It was a shooting at the Karachi airport in 1970 by the Eritrean Liberation Front against Ethiopian Airlines that inspired Butt to persuade Qureshi to hijack a Srinagar-Jammu Indian Airlines Fokker on January 30, 1971, to Lahore to give international publicity on Kashmir. They used a toy pistol and dummy grenade. The aircraft was set on fire on February 1971 after passengers were returned to India.  

Although Pakistan welcomed them, the 1971 Bangladesh war and the fall of Dhaka found them being arrested as Indian spies. After their release, Butt crossed over to Kashmir in 1976. However, the mood there had changed after the 1974 Indira-Sheikh Abdullah accord. Butt considered this as a betrayal. He was arrested soon thereafter for a bank dacoity in which the bank manager was killed and was sentenced to death. 

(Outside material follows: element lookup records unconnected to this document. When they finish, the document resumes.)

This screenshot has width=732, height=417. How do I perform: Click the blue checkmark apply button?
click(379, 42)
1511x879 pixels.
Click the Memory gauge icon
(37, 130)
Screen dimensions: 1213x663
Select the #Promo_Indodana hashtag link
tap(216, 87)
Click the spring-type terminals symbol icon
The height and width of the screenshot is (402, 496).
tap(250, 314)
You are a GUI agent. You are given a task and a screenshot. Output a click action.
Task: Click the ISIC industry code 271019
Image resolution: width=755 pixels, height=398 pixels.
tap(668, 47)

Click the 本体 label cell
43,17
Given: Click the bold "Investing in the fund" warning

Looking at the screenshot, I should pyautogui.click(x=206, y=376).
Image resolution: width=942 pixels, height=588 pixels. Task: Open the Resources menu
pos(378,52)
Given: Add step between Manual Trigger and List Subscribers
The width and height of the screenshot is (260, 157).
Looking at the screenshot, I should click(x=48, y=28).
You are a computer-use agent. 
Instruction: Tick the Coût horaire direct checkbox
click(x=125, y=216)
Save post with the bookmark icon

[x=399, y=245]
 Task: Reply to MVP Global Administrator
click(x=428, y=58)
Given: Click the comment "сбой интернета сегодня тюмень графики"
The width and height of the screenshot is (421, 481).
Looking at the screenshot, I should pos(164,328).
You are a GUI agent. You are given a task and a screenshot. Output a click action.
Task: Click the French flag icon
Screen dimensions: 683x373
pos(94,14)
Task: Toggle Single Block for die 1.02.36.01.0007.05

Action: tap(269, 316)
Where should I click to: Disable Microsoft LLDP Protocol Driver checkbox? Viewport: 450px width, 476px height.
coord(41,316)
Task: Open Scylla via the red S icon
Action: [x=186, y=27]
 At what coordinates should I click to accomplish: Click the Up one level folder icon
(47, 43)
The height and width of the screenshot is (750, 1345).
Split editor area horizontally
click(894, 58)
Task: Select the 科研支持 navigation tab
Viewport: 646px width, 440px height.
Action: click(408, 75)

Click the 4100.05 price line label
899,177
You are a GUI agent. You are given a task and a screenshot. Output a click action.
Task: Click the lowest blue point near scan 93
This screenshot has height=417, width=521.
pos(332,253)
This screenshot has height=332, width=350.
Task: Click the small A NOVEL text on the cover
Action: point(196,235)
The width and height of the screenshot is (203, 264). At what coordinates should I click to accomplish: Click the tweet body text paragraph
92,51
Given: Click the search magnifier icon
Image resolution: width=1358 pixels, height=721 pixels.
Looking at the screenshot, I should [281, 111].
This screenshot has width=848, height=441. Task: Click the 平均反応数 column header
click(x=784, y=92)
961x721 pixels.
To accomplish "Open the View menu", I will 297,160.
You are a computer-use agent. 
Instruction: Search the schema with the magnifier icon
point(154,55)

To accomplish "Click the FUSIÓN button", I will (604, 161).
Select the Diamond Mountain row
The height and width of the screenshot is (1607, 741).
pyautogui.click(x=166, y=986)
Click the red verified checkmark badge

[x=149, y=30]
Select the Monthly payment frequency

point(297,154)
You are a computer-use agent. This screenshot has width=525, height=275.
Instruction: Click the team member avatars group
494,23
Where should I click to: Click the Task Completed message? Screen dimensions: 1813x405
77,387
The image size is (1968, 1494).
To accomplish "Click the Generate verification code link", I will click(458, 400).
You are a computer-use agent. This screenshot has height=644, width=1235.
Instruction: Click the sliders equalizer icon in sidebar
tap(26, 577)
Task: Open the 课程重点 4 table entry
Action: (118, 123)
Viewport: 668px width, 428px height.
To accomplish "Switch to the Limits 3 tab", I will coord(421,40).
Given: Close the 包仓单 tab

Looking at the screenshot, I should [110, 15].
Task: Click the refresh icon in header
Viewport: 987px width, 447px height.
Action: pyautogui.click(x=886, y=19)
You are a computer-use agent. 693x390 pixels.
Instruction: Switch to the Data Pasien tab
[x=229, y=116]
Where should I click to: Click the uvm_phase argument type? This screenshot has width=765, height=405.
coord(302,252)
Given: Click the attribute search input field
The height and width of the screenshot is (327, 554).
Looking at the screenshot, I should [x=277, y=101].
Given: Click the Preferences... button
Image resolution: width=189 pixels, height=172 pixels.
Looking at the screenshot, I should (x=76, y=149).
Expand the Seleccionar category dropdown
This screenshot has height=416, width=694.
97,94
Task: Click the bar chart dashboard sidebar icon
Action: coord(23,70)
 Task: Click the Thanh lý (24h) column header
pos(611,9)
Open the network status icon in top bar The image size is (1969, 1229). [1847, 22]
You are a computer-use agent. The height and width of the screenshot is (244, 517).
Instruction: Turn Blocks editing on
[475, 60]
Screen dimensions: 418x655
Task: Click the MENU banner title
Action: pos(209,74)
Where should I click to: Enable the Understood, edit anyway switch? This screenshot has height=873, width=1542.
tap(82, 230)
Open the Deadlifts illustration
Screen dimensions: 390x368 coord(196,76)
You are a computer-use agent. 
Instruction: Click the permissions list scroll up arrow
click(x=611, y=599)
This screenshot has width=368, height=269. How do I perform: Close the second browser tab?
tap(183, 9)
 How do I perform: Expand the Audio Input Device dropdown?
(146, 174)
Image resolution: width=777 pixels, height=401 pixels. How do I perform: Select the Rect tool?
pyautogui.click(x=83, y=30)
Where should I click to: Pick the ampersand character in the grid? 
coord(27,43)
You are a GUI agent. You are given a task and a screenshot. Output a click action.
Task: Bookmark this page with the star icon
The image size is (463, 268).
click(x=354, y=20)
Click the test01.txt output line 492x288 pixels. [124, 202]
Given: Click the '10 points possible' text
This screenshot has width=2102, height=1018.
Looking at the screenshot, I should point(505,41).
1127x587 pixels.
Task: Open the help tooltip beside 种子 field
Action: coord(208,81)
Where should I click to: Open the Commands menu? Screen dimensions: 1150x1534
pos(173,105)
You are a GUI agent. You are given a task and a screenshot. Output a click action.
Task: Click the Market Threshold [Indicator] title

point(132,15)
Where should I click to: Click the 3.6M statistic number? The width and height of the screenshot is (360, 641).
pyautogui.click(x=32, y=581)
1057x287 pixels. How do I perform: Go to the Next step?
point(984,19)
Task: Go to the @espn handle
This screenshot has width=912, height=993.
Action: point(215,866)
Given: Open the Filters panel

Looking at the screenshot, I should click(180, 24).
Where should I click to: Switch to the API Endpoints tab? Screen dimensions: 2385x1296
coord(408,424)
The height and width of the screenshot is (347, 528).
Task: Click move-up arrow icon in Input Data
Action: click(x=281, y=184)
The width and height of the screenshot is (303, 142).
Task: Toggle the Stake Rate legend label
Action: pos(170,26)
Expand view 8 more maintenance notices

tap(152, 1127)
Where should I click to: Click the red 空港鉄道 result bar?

Around the same time kidnapping of diplomats and foreigners by terrorists for ransom started in the Middle East and Europe. Mhatre was abducted in a copy cat fashion. West Midlands police archives revealed that Pakistan refused help in arresting three suspects who had escaped to the POK. It is not clear whether our intelligence agencies were regularly following up police investigation through our High Commission, like the US or Israeli agencies who do it on priority. Abdul Quayyam Raja was arrested and convicted. British citizen Mohammad Aslam Mirza was arrested in 2004 from the US as his fingerprints matched that of Riaz. In 2005, the Crown Court acquitted Mirza. Media reports said the man who actually shot Mhatre was never caught.  

Qureshi in his book Kashmir—The Unveiling of Truth holds Amanullah Khan responsible for Mhatre’s murder while Khan blames the Indian intelligence for his killing to defame the JKLF. But he admits that some JKLF members had formed the KLA without his permission to get Butt released. Butt was hanged on February 11, 1984.